Assignment: Output exactly those lines of the data that lie between the line containing "This screenshot has height=1459, width=674." and the final line, both ends counted.

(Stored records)
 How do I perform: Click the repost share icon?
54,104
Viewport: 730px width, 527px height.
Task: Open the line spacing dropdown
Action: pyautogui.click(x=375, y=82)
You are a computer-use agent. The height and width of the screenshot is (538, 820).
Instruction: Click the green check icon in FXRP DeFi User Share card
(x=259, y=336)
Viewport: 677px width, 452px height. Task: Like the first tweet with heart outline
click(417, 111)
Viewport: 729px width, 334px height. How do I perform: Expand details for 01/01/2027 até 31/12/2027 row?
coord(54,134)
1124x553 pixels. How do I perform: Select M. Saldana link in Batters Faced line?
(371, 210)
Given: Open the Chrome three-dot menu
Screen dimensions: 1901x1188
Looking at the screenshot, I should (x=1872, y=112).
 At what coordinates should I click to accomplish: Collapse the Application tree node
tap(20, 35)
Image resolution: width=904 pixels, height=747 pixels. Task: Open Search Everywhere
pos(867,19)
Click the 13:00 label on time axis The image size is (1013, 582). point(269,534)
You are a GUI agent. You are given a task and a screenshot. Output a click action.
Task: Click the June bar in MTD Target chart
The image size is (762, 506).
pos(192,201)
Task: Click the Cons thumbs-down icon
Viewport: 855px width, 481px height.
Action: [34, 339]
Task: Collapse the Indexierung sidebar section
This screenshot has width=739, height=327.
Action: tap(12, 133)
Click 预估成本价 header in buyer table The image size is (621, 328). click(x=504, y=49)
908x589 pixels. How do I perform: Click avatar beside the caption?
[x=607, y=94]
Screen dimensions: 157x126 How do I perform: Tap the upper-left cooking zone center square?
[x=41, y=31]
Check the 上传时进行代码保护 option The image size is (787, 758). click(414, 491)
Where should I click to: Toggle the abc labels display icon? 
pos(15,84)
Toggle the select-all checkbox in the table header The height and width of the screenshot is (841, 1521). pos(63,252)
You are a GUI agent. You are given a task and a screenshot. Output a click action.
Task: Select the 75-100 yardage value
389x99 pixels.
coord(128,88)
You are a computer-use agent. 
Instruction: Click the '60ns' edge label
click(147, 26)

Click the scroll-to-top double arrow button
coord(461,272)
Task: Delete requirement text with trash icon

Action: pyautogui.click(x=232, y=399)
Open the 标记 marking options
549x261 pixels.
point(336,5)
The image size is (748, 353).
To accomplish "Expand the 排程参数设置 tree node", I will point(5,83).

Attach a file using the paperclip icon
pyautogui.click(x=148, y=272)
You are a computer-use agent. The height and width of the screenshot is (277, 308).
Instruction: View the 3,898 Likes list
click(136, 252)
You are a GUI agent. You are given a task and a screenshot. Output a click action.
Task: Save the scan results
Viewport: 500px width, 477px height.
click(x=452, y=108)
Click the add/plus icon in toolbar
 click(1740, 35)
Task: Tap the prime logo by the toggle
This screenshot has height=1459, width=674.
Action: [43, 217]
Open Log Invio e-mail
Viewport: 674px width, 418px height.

Task response:
This screenshot has height=1459, width=674.
Action: [43, 217]
Open Log Invio e-mail
Viewport: 674px width, 418px height.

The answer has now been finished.